Pursuant to Section 5410 of the Income Tax Act, the ultimate parent of a large-scale corporation located in Estonia is obliged to designate the entity that files a minimum tax declaration in a country in minimum tax jurisdiction. The parent company is obliged to provide the entity filing the declaration with information needed to calculate the minimum tax, including:

  • information on entities belonging to the group; 
  • information on the structure of a multinational enterprise group or large-scale domestic group;
  • information needed to calculate the ETR for each jurisdiction and top-up tax for each entity in the group.

Thus, even though the ultimate parent located in Estonia has no obligation to file a global minimum tax declaration in Estonia, the parent does have the duty to provide the entity based in another country with all of the information on Estonia-based entities and entities in other countries, necessary to file the declaration.
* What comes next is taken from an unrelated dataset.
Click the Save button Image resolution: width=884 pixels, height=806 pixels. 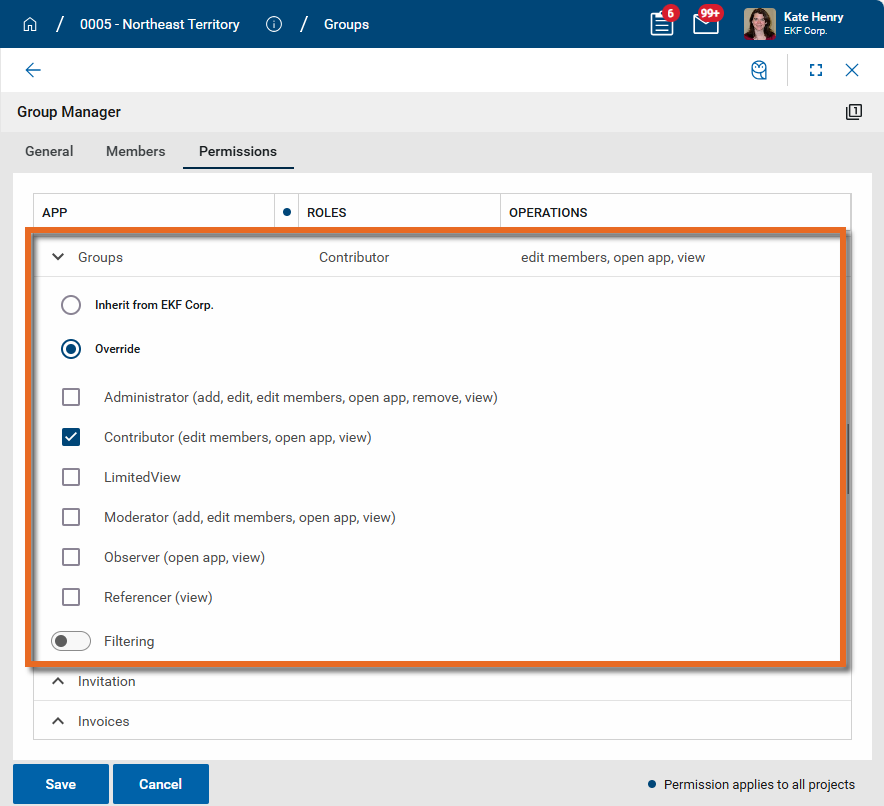coord(60,784)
Subsidiary’s obligations in Estonia

If a subsidiary of international group is located in Estonia, the ultimate parent of that group generally files a global minimum tax declaration pursuant to the laws of the country of its location. 
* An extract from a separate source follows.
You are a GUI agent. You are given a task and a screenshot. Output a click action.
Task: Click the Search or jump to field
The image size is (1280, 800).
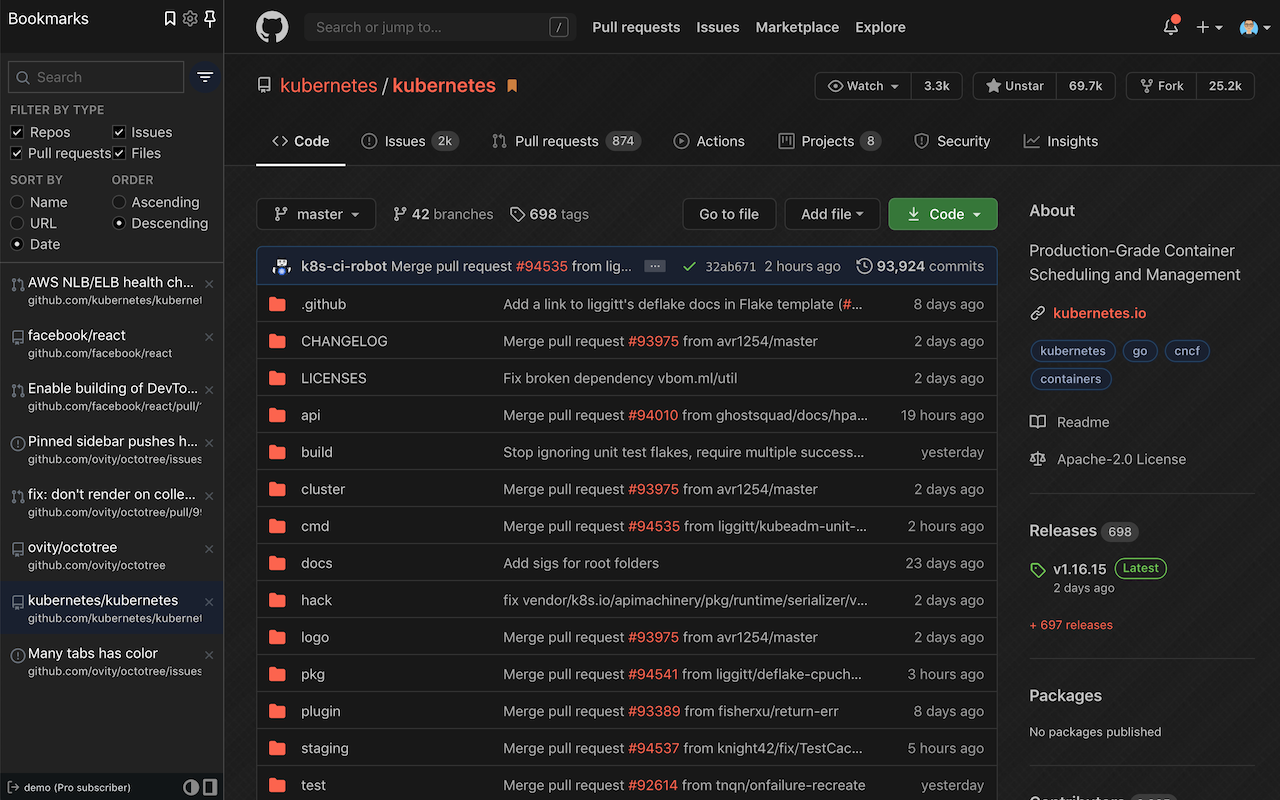tap(430, 26)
Thus, a subsidiary does not have obligations in the context of the global minimum tax provision in Estonia; however, the parent company does file a minimum tax declaration and pays top-up tax (unless the CbCR transitional safe harbour or the de minimis exclusion apples) with regard to subsidiary in the parent’s country of location. The parent company may collect the tax expense for Estonia paid in its home country from Estonia-based entities.

Subsidiaries have the option of distributing enough profits in Estonia to achieve an ETR of at least 15%. In such a case the parent company does not have to make complicated global minimum tax calculations in regard to its Estonia-based subsidiaries and the tax revenue also remains in Estonia.



[1]The global minimum tax is generally paid in the country of the ultimate parent, but in certain cases also in the country of the intermediate holding company or subsidiary.